→ Exercise instructions
Reproduce the records below, swapping every instance of "dropdown" for "drop-down" and leaving everything else unchanged.

→ Given records
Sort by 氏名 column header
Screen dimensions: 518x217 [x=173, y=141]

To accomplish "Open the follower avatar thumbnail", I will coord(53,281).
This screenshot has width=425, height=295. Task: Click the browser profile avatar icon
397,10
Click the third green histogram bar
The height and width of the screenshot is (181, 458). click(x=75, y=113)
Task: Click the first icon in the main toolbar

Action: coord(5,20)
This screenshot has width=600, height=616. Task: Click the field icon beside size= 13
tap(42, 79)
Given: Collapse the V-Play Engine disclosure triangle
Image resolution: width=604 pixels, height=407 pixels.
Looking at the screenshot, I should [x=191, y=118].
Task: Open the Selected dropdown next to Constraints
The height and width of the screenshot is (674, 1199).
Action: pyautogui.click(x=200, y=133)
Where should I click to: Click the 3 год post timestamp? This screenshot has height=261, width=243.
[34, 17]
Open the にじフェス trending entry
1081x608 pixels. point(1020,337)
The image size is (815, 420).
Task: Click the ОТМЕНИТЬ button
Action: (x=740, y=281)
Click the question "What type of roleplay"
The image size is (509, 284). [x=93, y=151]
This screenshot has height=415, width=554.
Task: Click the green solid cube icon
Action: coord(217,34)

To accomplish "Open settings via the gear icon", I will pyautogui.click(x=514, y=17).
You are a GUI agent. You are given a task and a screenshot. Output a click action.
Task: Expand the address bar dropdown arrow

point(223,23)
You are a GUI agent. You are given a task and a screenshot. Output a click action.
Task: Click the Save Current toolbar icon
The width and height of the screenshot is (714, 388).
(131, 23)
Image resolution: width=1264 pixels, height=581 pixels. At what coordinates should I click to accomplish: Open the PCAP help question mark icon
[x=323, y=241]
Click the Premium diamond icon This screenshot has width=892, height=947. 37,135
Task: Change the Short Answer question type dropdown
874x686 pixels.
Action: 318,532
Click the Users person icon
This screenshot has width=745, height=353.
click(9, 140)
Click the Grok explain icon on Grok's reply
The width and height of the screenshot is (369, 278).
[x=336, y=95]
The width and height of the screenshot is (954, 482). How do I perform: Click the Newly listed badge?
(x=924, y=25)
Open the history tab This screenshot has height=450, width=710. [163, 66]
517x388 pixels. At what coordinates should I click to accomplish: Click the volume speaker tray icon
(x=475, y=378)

→ The answer
Sort by 氏名 column header
Screen dimensions: 518x217 [x=173, y=141]

To accomplish "Open the follower avatar thumbnail", I will coord(53,281).
This screenshot has width=425, height=295. Task: Click the browser profile avatar icon
397,10
Click the third green histogram bar
The height and width of the screenshot is (181, 458). click(x=75, y=113)
Task: Click the first icon in the main toolbar

Action: coord(5,20)
This screenshot has width=600, height=616. Task: Click the field icon beside size= 13
tap(42, 79)
Given: Collapse the V-Play Engine disclosure triangle
Image resolution: width=604 pixels, height=407 pixels.
Looking at the screenshot, I should [x=191, y=118].
Task: Open the Selected drop-down next to Constraints
The height and width of the screenshot is (674, 1199).
Action: pyautogui.click(x=200, y=133)
Where should I click to: Click the 3 год post timestamp? This screenshot has height=261, width=243.
[34, 17]
Open the にじフェス trending entry
1081x608 pixels. point(1020,337)
The image size is (815, 420).
Task: Click the ОТМЕНИТЬ button
Action: (x=740, y=281)
Click the question "What type of roleplay"
The image size is (509, 284). [x=93, y=151]
This screenshot has height=415, width=554.
Task: Click the green solid cube icon
Action: coord(217,34)

To accomplish "Open settings via the gear icon", I will pyautogui.click(x=514, y=17).
You are a GUI agent. You are given a task and a screenshot. Output a click action.
Task: Expand the address bar drop-down arrow

point(223,23)
You are a GUI agent. You are given a task and a screenshot. Output a click action.
Task: Click the Save Current toolbar icon
The width and height of the screenshot is (714, 388).
(131, 23)
Image resolution: width=1264 pixels, height=581 pixels. At what coordinates should I click to accomplish: Open the PCAP help question mark icon
[x=323, y=241]
Click the Premium diamond icon This screenshot has width=892, height=947. 37,135
Task: Change the Short Answer question type drop-down
874x686 pixels.
Action: 318,532
Click the Users person icon
This screenshot has width=745, height=353.
click(9, 140)
Click the Grok explain icon on Grok's reply
The width and height of the screenshot is (369, 278).
[x=336, y=95]
The width and height of the screenshot is (954, 482). How do I perform: Click the Newly listed badge?
(x=924, y=25)
Open the history tab This screenshot has height=450, width=710. [163, 66]
517x388 pixels. At what coordinates should I click to accomplish: Click the volume speaker tray icon
(x=475, y=378)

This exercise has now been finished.